Poker no jogo de poder: Ronaldo, FFU e a suspeita cartada escondida
Cade questiona vínculo não declarado entre administrador do condomínio e holding do Fenômeno
O tabuleiro do futebol brasileiro tem peças que se movem em silêncio - e o Cade acaba de pedir explicações sobre uma jogada suspeita. O conselho antitruste quer saber por que Gabriel Lima, administrador do condomínio da FFU, não declarou seu vínculo com a ODDZ Network, holding de Ronaldo Fenômeno, na documentação oficial. O timing é revelador: a medida veio após denúncias da Anaf e Fenapaf, mostrando que o problema ultrapassa as brigas clubísticas.
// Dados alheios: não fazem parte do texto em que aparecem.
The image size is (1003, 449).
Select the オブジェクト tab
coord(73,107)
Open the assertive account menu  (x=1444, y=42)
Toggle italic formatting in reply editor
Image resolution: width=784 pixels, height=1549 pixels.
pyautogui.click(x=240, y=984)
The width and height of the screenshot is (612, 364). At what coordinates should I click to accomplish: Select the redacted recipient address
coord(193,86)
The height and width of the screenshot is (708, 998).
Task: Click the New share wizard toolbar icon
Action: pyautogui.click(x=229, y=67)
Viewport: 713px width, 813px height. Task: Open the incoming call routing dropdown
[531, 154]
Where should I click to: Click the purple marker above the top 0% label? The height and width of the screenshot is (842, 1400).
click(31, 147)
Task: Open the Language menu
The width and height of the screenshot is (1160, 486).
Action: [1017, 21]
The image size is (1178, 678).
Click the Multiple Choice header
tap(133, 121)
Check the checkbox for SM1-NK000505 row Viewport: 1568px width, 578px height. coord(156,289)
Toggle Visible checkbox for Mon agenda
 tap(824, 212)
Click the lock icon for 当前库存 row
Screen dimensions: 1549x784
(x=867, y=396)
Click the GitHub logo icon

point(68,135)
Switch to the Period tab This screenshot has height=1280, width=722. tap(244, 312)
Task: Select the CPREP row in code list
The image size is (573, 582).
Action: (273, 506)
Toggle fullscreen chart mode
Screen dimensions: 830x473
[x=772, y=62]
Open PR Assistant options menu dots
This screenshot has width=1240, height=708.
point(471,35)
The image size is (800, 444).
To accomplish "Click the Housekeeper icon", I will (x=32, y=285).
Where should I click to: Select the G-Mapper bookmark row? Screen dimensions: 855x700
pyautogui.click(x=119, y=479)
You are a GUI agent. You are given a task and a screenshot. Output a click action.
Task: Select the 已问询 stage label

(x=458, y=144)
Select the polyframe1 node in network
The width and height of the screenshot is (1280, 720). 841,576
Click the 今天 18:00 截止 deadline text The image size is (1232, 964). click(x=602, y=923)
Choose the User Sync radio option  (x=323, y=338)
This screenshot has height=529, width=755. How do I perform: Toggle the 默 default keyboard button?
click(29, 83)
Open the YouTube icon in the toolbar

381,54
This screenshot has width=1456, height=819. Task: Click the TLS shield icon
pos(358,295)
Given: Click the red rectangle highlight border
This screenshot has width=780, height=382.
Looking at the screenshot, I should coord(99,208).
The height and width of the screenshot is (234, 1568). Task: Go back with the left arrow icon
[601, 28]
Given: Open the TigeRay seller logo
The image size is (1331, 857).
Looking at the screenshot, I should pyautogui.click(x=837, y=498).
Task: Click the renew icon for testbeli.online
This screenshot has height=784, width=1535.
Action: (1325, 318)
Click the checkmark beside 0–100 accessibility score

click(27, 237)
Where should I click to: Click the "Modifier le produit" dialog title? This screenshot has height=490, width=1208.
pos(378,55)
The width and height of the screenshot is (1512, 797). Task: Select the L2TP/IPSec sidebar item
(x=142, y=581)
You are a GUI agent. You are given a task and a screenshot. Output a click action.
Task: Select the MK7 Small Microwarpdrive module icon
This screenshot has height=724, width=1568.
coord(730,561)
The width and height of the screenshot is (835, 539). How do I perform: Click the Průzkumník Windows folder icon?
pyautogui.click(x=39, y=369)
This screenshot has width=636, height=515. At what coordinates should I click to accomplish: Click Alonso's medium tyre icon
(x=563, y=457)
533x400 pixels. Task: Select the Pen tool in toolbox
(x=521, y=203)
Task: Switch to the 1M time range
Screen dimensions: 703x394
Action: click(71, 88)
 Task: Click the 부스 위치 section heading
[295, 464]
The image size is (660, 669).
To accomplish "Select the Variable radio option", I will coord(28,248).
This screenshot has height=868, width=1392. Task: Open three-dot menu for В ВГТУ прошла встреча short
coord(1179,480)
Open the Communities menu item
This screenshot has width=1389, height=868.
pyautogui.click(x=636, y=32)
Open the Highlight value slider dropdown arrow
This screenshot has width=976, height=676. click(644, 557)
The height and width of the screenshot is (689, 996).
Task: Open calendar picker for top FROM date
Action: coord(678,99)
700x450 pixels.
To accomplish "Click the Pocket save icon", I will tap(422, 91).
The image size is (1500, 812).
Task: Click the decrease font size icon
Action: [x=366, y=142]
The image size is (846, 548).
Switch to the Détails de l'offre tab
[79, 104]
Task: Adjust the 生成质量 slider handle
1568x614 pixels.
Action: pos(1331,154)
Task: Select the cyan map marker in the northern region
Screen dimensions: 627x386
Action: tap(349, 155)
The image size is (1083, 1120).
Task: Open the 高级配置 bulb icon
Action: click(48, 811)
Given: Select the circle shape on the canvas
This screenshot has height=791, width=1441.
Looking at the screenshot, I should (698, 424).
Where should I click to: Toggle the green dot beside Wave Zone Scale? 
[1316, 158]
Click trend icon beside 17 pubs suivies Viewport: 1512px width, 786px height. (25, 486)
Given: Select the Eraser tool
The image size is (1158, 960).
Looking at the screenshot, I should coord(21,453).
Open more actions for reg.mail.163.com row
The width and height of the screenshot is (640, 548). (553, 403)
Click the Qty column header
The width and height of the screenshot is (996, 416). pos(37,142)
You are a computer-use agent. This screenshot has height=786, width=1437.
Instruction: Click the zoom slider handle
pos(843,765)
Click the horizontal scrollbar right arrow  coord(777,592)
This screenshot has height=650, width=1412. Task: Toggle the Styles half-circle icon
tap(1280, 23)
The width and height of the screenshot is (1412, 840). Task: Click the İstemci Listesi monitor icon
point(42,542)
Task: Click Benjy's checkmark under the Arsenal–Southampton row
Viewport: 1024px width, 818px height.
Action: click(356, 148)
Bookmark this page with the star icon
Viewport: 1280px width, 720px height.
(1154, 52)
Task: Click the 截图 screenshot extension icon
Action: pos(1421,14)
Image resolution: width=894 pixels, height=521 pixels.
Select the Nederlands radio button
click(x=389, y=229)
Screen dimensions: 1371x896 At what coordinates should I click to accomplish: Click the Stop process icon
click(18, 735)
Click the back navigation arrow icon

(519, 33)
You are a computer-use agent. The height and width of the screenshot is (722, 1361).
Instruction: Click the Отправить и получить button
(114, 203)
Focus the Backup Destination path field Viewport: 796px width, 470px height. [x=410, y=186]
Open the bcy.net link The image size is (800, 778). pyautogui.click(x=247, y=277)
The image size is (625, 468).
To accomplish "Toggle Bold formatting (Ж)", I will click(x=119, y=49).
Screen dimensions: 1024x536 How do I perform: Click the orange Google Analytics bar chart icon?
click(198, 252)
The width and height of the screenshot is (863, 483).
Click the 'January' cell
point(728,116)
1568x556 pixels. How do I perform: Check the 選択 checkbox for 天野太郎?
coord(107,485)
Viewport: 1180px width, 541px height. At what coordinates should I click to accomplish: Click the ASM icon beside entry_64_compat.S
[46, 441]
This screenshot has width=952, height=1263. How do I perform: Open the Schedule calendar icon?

Lima, ex-CEO do Cruzeiro e com passagem pela Octagon (agora parte da ODDZ), administra o dinheiro dos clubes da FFU - sem que estes possam removê-lo, pois a SME, investidora do bloco, detém esse poder. O executivo alega transparência prévia, mas a questão central permanece: por que esse elo estratégico não constava nos papéis oficiais do negócio? Enquanto aguardam a resposta até 11/9, os clubes da FFU podem estar reféns de um jogo maior - onde Ronaldo e seus parceiros parecem ter segurando um ás na manga.